Re: partial review from Phil Archer on 2016-04-18 (public-dwbp-wg@w3.org from April 2016)

From: Phil Archer <phila@w3.org>
Date: Mon, 18 Apr 2016 22:28:06 +0100
To: Annette Greiner <amgreiner@lbl.gov>, DWBP Public List <public-dwbp-wg@w3.org>
Message-ID: <57155166.5060305@w3.org>
Some comments below on Annette's comments before I do the native speaker 
review on the top half of the doc, I don't want to replicate Annette's work.

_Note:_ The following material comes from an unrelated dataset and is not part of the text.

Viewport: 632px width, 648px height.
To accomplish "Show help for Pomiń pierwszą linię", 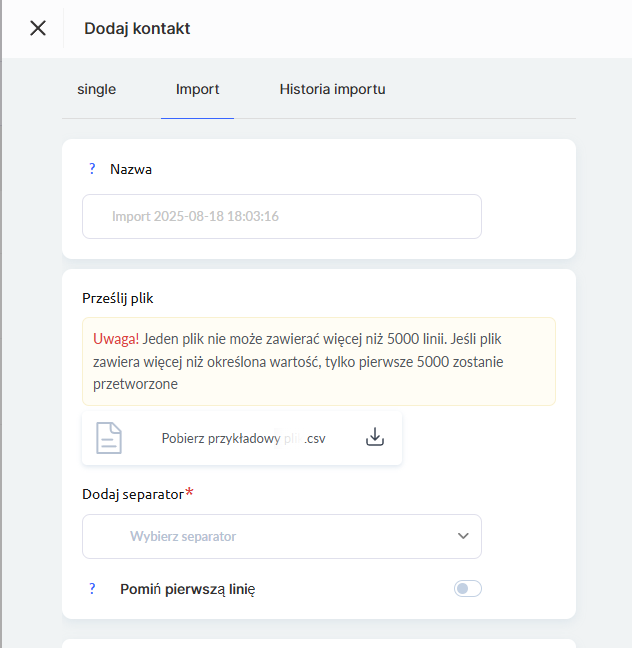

On 15/04/2016 03:12, Annette Greiner wrote:
[..]

>
>
> General issues
> --
>
> Possible approaches to implementation should not include the word
> "should". That implies normativeness. This is a general issue with
> implementation sections. We say in the Audience section that "The
> normative element of each best practice is the intended outcome."
>
> Subtitles should all be written in the same mode. (Mine were written in
> imperative -- "do this, don't do that", but most are declarative --
> "this should be done".) I think imperative is better, because it gets
> away from RFC2119 keywords, which we voted not to use. It becomes a call
> to action, which is our goal, right?

+1

>
>
> 1. provide metadata
> --
>
> The intended outcome is "Human-readable metadata will enable humans to
> understand the metadata and machine-readable metadata will enable
> computer applications, notably user agents, to process the metadata."
> This is tautological. Metadata is necessary because, without it, the
> data will have no context or meaning.
>

+1

I'd write the intended outcome as simply:

Humans and machines are able to understand the data.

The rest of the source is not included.